Ich finde es spannend, dass Ihnen der Umgang mit dem Kontrast immer wieder gelingt. Ihre Familie lebt in Franken, eine sehr ländliche Region, und Sie forschen an Institutionen in Großstädten. Der Kontrast scheint Sie immer wieder zu inspirieren?

Das ist absolut richtig! Das ist ein großer Wert. Ich bin in Franken auf dem Land aufgewachsen, in einer kleinen Stadt, mit Zugang zum Wald, in einer Familie, die zum großen Teil aus der Landwirtschaft kam. Das heißt, ich bin sehr erdverbunden aufgewachsen hier in Franken und hatte eigentlich nie vor, so weit in die Welt hinaus katapultiert zu werden. Das hat sich einfach Schritt für Schritt so ergeben im Lauf dieser Karriere. Das war für mich auch nicht immer so einfach. Ich habe mich zwar gefreut über die globale Community von Forscher*innen, zu der man dann gehört. Das fand ich sehr inspirierend, mit ganz verschiedenen Menschen aus ganz verschiedenen Ländern und Kontexten zusammenzuarbeiten. Das ist für mich immer eine ganz große Motivation gewesen. Aber andererseits musste ich da auch erst hineinwachsen. Ich kam ja aus einer Kleinstadt in Franken und das Weltbürgertum ist einem ja nicht in die Wiege gelegt. Ich habe gelernt, dass man wirklich lange in einer anderen Wissenschaftskultur leben muss, um zu verstehen, wie diese Menschen ticken und warum sie das so machen, was sie machen. Und das gleiche gilt natürlich auch für die Gesellschaft, in der man lebt, das war schon sehr erhellend. Bei mir haben sich dann zwei Pole aufgetan - einmal dieser Heimatpol in Franken, ganz wichtig, um wieder zurückzukommen und sich zu erden und zu justieren, und eben andererseits diese unheimliche Dynamik, diese unglaubliche Vielfalt und Buntheit des Pazifikraumes. Es gibt natürlich auch andere Länder, in denen ich war, aber diese pazifischen Länder sind der stärkste Kontrast, den ich mir zum europäischen Festland vorstellen kann. Das betrifft schlichtweg alles, nicht nur die Natur, sondern auch die Gesellschaft, wie sie funktioniert, und ihre Werte.

Vielen Dank, dass Sie diesen persönlichen Eindruck geben. Was fehlt Ihnen denn hier in Jena am meisten im Vergleich zu Übersee? Ist es eher das Klima, das Essen oder fehlt Ihnen gar nichts?
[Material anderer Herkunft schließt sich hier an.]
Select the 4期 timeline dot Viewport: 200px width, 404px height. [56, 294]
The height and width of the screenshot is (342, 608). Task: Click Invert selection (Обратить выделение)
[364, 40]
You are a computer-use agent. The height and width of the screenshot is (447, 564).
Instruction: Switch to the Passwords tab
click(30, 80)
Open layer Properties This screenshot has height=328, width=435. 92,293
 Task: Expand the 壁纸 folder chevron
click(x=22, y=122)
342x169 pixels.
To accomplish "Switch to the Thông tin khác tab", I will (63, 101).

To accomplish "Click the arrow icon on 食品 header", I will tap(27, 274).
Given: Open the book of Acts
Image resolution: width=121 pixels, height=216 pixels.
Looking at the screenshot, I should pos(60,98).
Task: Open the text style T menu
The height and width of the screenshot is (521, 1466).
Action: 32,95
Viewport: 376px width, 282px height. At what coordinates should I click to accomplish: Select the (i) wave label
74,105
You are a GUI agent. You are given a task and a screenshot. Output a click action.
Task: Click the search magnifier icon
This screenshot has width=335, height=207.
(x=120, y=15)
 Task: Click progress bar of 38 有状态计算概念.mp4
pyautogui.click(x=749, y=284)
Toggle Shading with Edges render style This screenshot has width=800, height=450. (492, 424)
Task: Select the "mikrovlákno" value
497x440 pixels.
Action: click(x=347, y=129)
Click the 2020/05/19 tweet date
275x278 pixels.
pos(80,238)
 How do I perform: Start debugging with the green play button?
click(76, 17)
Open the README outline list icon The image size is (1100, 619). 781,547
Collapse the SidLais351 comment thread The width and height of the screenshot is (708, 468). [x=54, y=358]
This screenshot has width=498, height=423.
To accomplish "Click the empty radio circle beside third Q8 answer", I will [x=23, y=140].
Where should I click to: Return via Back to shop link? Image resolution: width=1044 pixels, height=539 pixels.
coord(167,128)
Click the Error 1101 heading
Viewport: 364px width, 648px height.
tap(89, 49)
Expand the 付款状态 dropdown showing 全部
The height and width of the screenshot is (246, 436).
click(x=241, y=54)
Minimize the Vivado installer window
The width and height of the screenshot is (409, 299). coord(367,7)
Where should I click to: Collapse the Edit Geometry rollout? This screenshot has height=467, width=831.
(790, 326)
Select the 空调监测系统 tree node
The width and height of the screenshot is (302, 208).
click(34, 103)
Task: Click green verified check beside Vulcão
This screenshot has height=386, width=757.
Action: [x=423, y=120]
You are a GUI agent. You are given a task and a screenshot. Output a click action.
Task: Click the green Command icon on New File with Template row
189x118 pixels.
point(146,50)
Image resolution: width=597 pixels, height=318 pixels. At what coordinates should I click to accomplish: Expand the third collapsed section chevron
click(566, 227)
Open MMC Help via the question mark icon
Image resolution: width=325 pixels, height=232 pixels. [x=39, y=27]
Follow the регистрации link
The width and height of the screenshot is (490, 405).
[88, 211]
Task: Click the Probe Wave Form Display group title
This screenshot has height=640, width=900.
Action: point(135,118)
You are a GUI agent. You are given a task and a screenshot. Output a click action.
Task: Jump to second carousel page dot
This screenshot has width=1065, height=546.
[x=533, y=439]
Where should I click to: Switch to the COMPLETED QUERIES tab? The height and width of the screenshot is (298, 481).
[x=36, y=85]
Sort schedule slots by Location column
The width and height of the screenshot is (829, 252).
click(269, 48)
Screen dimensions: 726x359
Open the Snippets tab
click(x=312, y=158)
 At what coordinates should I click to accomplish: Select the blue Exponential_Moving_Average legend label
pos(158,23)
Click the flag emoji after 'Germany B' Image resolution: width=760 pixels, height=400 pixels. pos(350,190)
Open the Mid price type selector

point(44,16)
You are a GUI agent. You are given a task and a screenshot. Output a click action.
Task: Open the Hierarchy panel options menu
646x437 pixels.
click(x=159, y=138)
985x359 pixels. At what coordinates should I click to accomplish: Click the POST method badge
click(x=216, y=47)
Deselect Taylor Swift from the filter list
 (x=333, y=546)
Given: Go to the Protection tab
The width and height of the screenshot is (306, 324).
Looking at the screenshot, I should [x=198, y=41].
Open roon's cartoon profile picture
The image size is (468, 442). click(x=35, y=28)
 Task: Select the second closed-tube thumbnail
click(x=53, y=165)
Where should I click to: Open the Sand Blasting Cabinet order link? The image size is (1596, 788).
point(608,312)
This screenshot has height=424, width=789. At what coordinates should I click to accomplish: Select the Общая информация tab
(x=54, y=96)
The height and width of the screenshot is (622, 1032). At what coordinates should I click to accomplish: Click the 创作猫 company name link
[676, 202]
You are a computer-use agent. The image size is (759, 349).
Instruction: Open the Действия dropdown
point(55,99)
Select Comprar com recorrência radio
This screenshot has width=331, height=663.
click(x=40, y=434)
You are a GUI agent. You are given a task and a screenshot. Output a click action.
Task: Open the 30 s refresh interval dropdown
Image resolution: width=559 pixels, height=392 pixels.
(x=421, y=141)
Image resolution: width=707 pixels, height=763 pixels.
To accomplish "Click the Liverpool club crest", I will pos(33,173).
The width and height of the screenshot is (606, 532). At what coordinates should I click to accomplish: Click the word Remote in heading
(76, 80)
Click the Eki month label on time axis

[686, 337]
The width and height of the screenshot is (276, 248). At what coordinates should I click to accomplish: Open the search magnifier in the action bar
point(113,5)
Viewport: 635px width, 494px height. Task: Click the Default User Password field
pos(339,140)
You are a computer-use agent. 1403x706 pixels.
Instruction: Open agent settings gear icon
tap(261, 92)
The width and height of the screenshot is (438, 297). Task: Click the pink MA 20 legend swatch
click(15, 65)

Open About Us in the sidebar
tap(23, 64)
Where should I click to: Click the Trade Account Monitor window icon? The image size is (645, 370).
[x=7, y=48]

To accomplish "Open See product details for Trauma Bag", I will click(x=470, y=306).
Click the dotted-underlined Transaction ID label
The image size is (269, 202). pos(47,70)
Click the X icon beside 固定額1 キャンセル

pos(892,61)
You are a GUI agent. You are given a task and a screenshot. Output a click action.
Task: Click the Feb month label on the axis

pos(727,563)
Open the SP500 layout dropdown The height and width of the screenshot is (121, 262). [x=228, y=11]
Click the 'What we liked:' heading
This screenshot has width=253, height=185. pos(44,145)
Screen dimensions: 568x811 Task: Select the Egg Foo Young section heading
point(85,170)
Wenn mir etwas fehlt, dann sind es eigentlich nur Kleinigkeiten. Also natürlich ist es toll, wenn in der Südsee die Sonne scheint und es vermeintlich immer warm ist. Aber irgendwann beginnt auch in der Sonne der Alltag. Ich habe wirklich angefangen, die Jahreszeiten sehr zu vermissen. Ich erlebe diese jetzt viel intensiver, es ist einfach großartig, wenn es Herbst wird, Winter wird und wieder Frühling, das berührt einen auf eine sehr eigene Art und Weise.

Herr Böhmer ich habe noch zwei Fragen an Sie: was werden Sie denn am Winter hier in Jena genießen? Was macht Ihnen hier eine gute Zeit?

Die schöne Innenstadt, die kurzen Wege, die netten Kolleg*innen am Institut und meine netten Vermieter, das macht immer gute Laune. Die Landschaft um Jena kenne ich noch aus dem Studium ganz gut, aus Exkursionen Anfang der 90er Jahre, auch den Botanischen Garten. Jena hat für mich etwas unheimlich Leichtes, ich empfinde die Stadt als leicht, von der Stimmung her. Ich freue mich, dass die Stadt so übersichtlich ist, dass ich überhaupt kein Auto brauche, um mich zu bewegen, man kann alles ganz bequem abschreiten, da bleiben für mich eigentlich keine Wünsche offen.

Und welche Wanderroute würden Sie einer*m neu ankommenden Gastwisschaflter*in empfehlen, um Jena zu Fuß zu erkunden?

Einfach stadtnah die Hänge hoch und dort die Aussicht genießen. Die steppenartige Vegetation, die Kalkmagerrasen an den Hängen, das ist faszinierend, also botanisch faszinierend für mich als Botaniker. Und wer mit Pflanzen nix anfangen kann, der hat ja die fantastische Aussicht! Das würde ich als erstes machen, denn aus dieser Wanderung erklärt sich schlichtweg die Gesamtlandschaft um Jena herum, man kann gut verstehen, wie das alles entstanden ist. Damit würde ich anfangen, nicht in die Ferne schweifen, sondern erstmal den Hang hinauf, auch wenn es anstrengend ist.

Herr Böhmer, vielen Dank für Ihre spannenden Antworten!

Vielen Dank für Ihre Fragen, ich war erstaunt, wie viel ich rede! Ich möchte auch noch einmal sagen, dass Jena für mich eine rundum positive Erfahrung ist, und das wäre ohne Corona-Lockdowns viel intensiver gelaufen.